→ **WHAT TO DO**
Return every record below exactly.

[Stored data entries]
----------------
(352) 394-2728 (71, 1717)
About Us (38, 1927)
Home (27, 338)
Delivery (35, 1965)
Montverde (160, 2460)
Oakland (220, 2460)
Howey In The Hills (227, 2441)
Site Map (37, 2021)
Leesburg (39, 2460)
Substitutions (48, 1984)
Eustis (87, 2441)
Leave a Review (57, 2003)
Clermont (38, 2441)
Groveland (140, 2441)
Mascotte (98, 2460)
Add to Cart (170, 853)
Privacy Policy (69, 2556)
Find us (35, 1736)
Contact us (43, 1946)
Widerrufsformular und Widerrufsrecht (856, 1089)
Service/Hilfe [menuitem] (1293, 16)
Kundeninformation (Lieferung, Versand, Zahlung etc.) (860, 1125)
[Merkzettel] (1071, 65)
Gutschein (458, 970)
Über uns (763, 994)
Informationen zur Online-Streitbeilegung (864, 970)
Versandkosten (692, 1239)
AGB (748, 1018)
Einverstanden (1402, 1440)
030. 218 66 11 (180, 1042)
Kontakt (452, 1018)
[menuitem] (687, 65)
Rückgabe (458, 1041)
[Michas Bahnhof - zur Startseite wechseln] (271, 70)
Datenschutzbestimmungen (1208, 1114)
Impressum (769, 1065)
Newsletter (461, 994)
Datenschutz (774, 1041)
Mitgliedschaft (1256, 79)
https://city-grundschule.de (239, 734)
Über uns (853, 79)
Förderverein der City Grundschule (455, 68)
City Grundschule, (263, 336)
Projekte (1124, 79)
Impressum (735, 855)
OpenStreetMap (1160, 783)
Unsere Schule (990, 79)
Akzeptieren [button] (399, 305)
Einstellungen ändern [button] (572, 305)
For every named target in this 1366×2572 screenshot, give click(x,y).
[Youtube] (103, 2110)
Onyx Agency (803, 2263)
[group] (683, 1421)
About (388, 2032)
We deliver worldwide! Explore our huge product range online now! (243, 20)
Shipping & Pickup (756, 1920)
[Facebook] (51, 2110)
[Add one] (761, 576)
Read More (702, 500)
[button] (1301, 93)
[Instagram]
----------------
→ **ANSWER SECTION**
(352) 394-2728 (71, 1717)
About Us (38, 1927)
Home (27, 338)
Delivery (35, 1965)
Montverde (160, 2460)
Oakland (220, 2460)
Howey In The Hills (227, 2441)
Site Map (37, 2021)
Leesburg (39, 2460)
Substitutions (48, 1984)
Eustis (87, 2441)
Leave a Review (57, 2003)
Clermont (38, 2441)
Groveland (140, 2441)
Mascotte (98, 2460)
Add to Cart (170, 853)
Privacy Policy (69, 2556)
Find us (35, 1736)
Contact us (43, 1946)
Widerrufsformular und Widerrufsrecht (856, 1089)
Service/Hilfe [menuitem] (1293, 16)
Kundeninformation (Lieferung, Versand, Zahlung etc.) (860, 1125)
[Merkzettel] (1071, 65)
Gutschein (458, 970)
Über uns (763, 994)
Informationen zur Online-Streitbeilegung (864, 970)
Versandkosten (692, 1239)
AGB (748, 1018)
Einverstanden (1402, 1440)
030. 218 66 11 (180, 1042)
Kontakt (452, 1018)
[menuitem] (687, 65)
Rückgabe (458, 1041)
[Michas Bahnhof - zur Startseite wechseln] (271, 70)
Datenschutzbestimmungen (1208, 1114)
Impressum (769, 1065)
Newsletter (461, 994)
Datenschutz (774, 1041)
Mitgliedschaft (1256, 79)
https://city-grundschule.de (239, 734)
Über uns (853, 79)
Förderverein der City Grundschule (455, 68)
City Grundschule, (263, 336)
Projekte (1124, 79)
Impressum (735, 855)
OpenStreetMap (1160, 783)
Unsere Schule (990, 79)
Akzeptieren [button] (399, 305)
Einstellungen ändern [button] (572, 305)
For every named target in this 1366×2572 screenshot, give click(x,y).
[Youtube] (103, 2110)
Onyx Agency (803, 2263)
[group] (683, 1421)
About (388, 2032)
We deliver worldwide! Explore our huge product range online now! (243, 20)
Shipping & Pickup (756, 1920)
[Facebook] (51, 2110)
[Add one] (761, 576)
Read More (702, 500)
[button] (1301, 93)
[Instagram]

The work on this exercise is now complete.